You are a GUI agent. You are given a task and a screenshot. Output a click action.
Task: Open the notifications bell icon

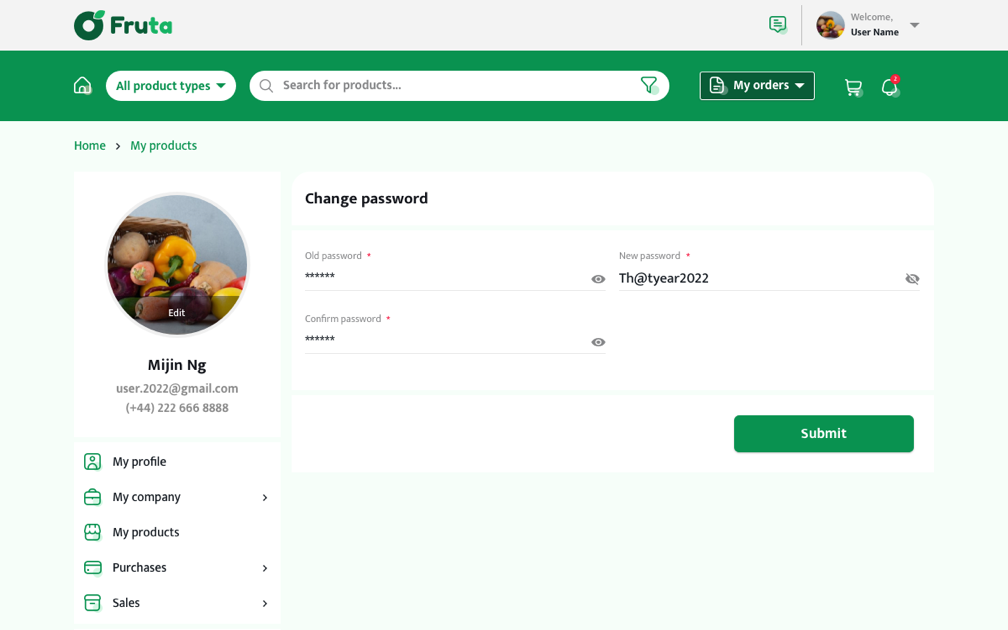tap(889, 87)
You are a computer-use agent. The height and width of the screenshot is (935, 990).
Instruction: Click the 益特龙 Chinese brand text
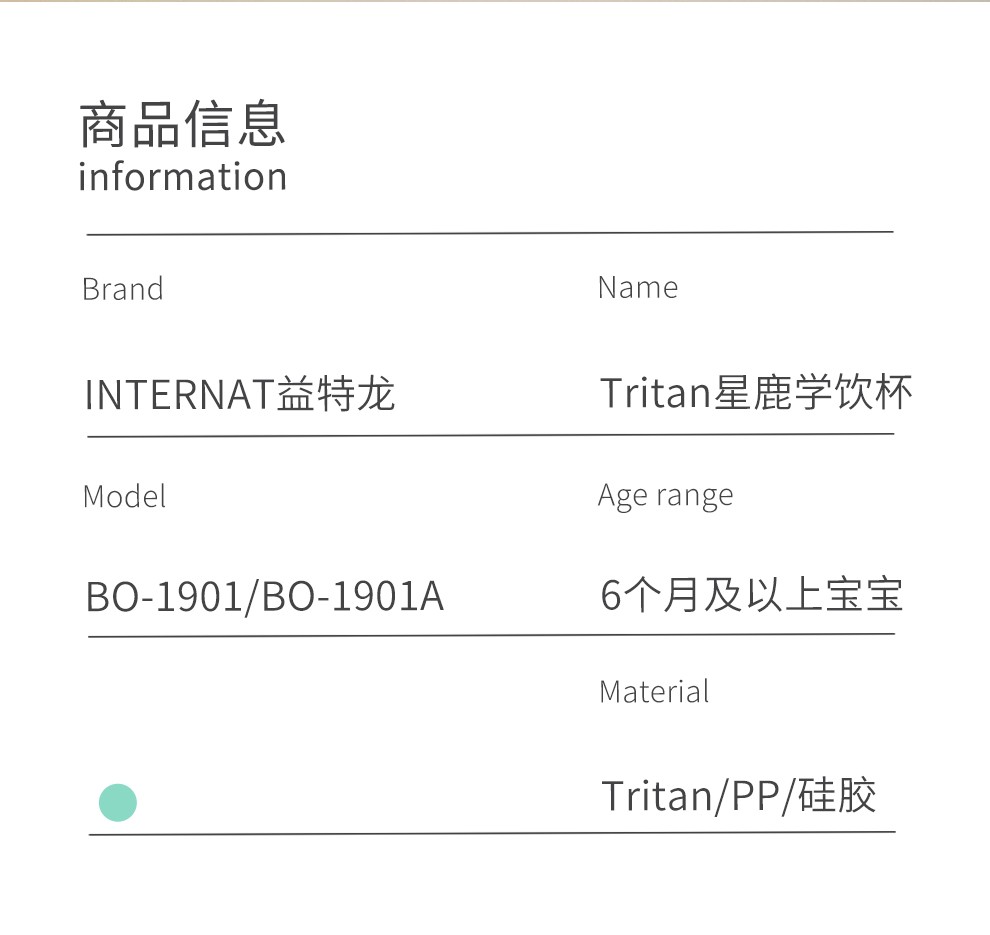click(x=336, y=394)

______________________________

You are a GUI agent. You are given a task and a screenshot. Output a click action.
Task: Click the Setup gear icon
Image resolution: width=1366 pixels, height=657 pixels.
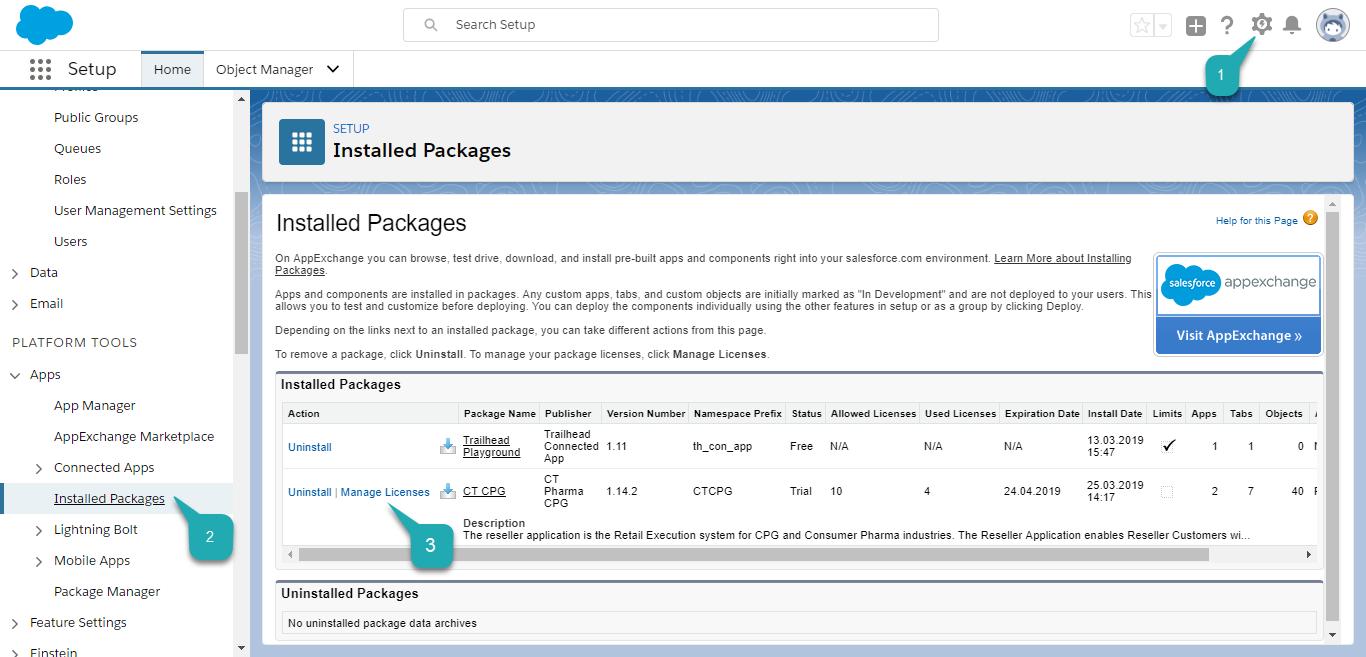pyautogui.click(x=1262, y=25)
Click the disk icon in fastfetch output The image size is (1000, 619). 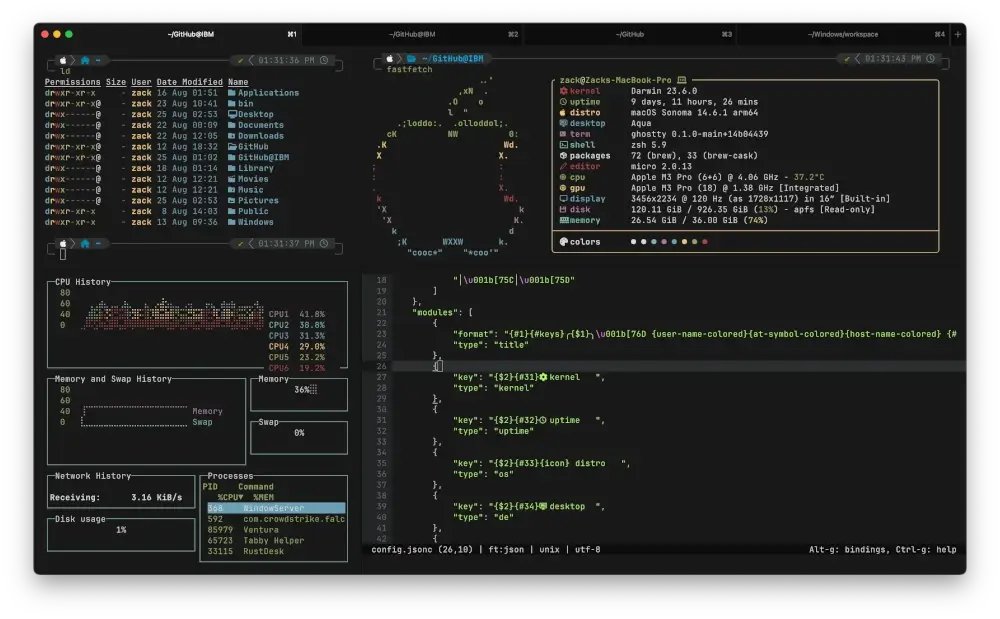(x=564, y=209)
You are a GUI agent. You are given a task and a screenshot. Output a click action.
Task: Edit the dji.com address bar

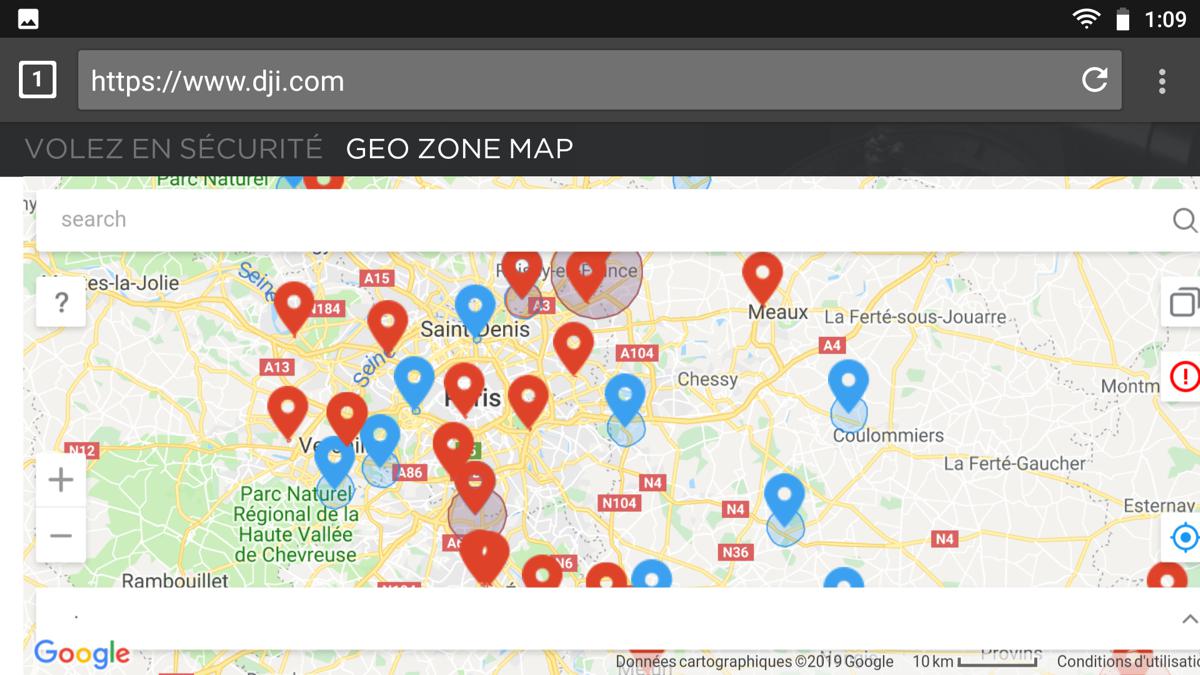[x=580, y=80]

______________________________

— Do this —
Return the records from the line containing "You are a computer-use" through the line containing "click(x=336, y=394)", reproducing both of those lines and everything between them with no changes. Omit the pictures.

— Full answer —
You are a computer-use agent. The height and width of the screenshot is (935, 990).
Instruction: Click the 益特龙 Chinese brand text
click(x=336, y=394)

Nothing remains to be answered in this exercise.